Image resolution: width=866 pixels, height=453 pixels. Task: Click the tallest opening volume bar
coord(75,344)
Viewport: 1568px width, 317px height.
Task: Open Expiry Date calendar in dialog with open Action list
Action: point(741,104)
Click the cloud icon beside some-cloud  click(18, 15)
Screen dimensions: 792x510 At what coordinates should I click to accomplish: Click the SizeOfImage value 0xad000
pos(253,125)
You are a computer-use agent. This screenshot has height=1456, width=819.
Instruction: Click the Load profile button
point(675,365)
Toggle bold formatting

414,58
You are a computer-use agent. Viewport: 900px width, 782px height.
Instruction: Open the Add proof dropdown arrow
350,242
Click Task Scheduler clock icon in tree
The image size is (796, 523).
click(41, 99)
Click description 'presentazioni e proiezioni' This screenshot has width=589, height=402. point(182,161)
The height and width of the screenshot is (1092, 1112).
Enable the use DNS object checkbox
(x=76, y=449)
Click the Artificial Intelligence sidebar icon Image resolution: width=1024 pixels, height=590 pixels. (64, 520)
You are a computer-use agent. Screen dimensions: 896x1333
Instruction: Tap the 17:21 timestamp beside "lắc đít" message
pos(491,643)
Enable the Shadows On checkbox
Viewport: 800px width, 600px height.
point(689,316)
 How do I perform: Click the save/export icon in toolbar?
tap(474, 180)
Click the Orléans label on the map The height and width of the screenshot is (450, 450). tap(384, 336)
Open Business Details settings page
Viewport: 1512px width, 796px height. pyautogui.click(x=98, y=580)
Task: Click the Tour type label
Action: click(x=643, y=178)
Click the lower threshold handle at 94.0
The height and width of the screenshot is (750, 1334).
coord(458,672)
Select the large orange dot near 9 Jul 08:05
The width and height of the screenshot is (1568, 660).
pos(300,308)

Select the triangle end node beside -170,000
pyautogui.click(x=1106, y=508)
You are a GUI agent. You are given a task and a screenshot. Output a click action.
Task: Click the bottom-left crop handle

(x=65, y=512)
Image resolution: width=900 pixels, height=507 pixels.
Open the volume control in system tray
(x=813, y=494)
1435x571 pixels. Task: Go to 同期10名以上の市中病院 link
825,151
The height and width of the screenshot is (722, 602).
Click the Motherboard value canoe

» To do:
Using the listing above, work out the number of lines that include "agent". The reply is that number alone.

» Response to this exercise:
4